En pleine guerre, une ola américaine reprend l’atelier de vélos d’une ville arabe chrétienne
Cette grand-mère de 56 ans, fille d'un rabbin orthodoxe de Chicago, apprend sur le tas alors que les propriétaires de l'atelier ont été mobilisés
MAILIYA, Galilée occidentale — La mécanicienne Zippy Schrager examine le vélo d’un client avec la gravité d’un médecin, pointant du doigt la chaîne desserrée, la jante tordue, le pneu crevé.
En cette matinée pluvieuse, Schrager, les cheveux bruns mi-longs sur un pantalon noir et des bottes de travail, s’affaire sur un vélo, entre deux autres choses, pour aider les clients arabes et juifs qui viennent à Ran O’Fan.
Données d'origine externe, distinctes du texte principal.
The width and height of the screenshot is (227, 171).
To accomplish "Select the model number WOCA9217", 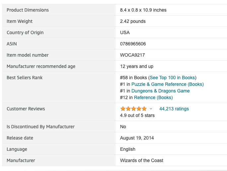I will [x=132, y=55].
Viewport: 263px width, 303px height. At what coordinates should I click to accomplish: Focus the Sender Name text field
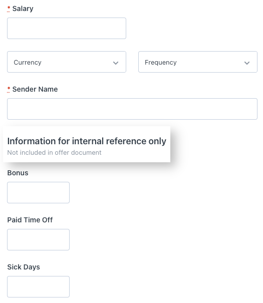pos(132,109)
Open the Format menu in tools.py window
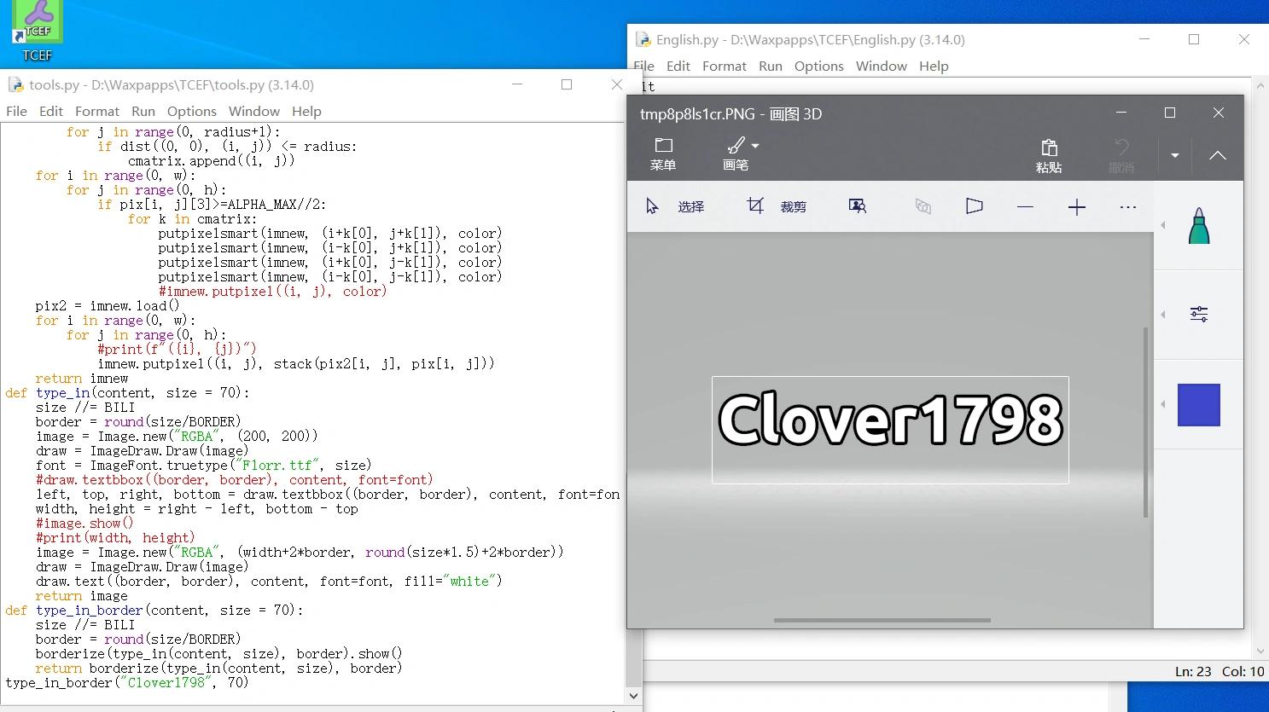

Cet atelier pour vélos se trouve à l’entrée de Mailiya, village arabe chrétien situé dans les collines de Galilée occidentale.
Schrager – grand-mère de 56 ans et fille d’un rabbin orthodoxe – a immigré en Israël depuis Chicago en 2012. Même si on entend en arrière-plan une chanson gaie de Fleetwood Mac, l’attaque meurtrière du Hamas du 7 octobre dernier contre Israël et la guerre qui s’est ensuivie sont toujours présents à l’esprit.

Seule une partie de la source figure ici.